*EXERCISE BRIEF*
Rewrite the entries below, swapping every "image size" for "screen size" and leaving all else unchanged.

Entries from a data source
□ □ □ □ □

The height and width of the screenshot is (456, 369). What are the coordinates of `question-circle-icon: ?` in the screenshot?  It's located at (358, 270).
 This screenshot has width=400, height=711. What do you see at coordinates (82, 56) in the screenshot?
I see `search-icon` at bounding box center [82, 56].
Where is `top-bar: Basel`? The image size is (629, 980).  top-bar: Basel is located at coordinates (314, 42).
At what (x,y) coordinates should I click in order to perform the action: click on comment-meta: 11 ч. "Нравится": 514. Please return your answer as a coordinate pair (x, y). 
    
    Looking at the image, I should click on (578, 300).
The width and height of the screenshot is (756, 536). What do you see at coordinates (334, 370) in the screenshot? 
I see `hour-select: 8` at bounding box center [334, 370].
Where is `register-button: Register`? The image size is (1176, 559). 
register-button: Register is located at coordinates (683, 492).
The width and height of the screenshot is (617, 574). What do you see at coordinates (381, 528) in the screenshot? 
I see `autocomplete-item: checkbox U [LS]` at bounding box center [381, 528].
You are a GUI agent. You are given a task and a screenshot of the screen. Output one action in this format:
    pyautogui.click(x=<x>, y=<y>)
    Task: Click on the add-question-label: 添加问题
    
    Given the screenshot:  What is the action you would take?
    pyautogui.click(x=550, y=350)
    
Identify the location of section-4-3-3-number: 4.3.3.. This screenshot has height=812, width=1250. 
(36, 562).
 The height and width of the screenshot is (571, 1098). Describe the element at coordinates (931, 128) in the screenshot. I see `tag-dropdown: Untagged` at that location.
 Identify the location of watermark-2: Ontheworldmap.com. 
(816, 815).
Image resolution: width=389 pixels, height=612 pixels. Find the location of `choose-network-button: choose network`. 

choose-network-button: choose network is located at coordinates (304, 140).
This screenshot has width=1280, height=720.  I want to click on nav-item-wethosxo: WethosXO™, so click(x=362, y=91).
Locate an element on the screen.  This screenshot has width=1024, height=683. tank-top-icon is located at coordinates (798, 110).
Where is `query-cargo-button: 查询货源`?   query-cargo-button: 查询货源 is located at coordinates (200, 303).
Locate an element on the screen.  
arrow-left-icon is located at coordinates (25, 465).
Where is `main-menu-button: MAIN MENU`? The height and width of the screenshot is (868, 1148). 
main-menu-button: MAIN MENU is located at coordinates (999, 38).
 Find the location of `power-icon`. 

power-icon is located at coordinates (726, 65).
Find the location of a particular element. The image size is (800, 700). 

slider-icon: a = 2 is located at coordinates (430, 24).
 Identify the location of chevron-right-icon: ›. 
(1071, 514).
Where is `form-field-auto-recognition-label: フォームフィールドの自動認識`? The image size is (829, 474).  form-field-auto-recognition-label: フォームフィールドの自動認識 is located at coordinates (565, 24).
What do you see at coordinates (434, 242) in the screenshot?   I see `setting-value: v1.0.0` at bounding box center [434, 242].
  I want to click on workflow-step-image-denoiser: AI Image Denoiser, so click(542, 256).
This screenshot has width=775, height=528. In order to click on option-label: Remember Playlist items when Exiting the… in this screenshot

□ □ □ □ □

*EXPECTED ANSWER*
The height and width of the screenshot is (456, 369). What are the coordinates of `question-circle-icon: ?` in the screenshot?  It's located at (358, 270).
 This screenshot has width=400, height=711. What do you see at coordinates (82, 56) in the screenshot?
I see `search-icon` at bounding box center [82, 56].
Where is `top-bar: Basel`? The screen size is (629, 980).  top-bar: Basel is located at coordinates (314, 42).
At what (x,y) coordinates should I click in order to perform the action: click on comment-meta: 11 ч. "Нравится": 514. Please return your answer as a coordinate pair (x, y). 
    
    Looking at the image, I should click on (578, 300).
The width and height of the screenshot is (756, 536). What do you see at coordinates (334, 370) in the screenshot? 
I see `hour-select: 8` at bounding box center [334, 370].
Where is `register-button: Register`? The screen size is (1176, 559). 
register-button: Register is located at coordinates (683, 492).
The width and height of the screenshot is (617, 574). What do you see at coordinates (381, 528) in the screenshot? 
I see `autocomplete-item: checkbox U [LS]` at bounding box center [381, 528].
You are a GUI agent. You are given a task and a screenshot of the screen. Output one action in this format:
    pyautogui.click(x=<x>, y=<y>)
    Task: Click on the add-question-label: 添加问题
    
    Given the screenshot:  What is the action you would take?
    pyautogui.click(x=550, y=350)
    
Identify the location of section-4-3-3-number: 4.3.3.. This screenshot has height=812, width=1250. 
(36, 562).
 The height and width of the screenshot is (571, 1098). Describe the element at coordinates (931, 128) in the screenshot. I see `tag-dropdown: Untagged` at that location.
 Identify the location of watermark-2: Ontheworldmap.com. 
(816, 815).
Image resolution: width=389 pixels, height=612 pixels. Find the location of `choose-network-button: choose network`. 

choose-network-button: choose network is located at coordinates (304, 140).
This screenshot has width=1280, height=720.  I want to click on nav-item-wethosxo: WethosXO™, so click(x=362, y=91).
Locate an element on the screen.  This screenshot has width=1024, height=683. tank-top-icon is located at coordinates (798, 110).
Where is `query-cargo-button: 查询货源`?   query-cargo-button: 查询货源 is located at coordinates (200, 303).
Locate an element on the screen.  
arrow-left-icon is located at coordinates (25, 465).
Where is `main-menu-button: MAIN MENU`? The height and width of the screenshot is (868, 1148). 
main-menu-button: MAIN MENU is located at coordinates (999, 38).
 Find the location of `power-icon`. 

power-icon is located at coordinates (726, 65).
Find the location of a particular element. The screen size is (800, 700). 

slider-icon: a = 2 is located at coordinates (430, 24).
 Identify the location of chevron-right-icon: ›. 
(1071, 514).
Where is `form-field-auto-recognition-label: フォームフィールドの自動認識`? The screen size is (829, 474).  form-field-auto-recognition-label: フォームフィールドの自動認識 is located at coordinates (565, 24).
What do you see at coordinates (434, 242) in the screenshot?   I see `setting-value: v1.0.0` at bounding box center [434, 242].
  I want to click on workflow-step-image-denoiser: AI Image Denoiser, so click(542, 256).
This screenshot has width=775, height=528. In order to click on option-label: Remember Playlist items when Exiting the… in this screenshot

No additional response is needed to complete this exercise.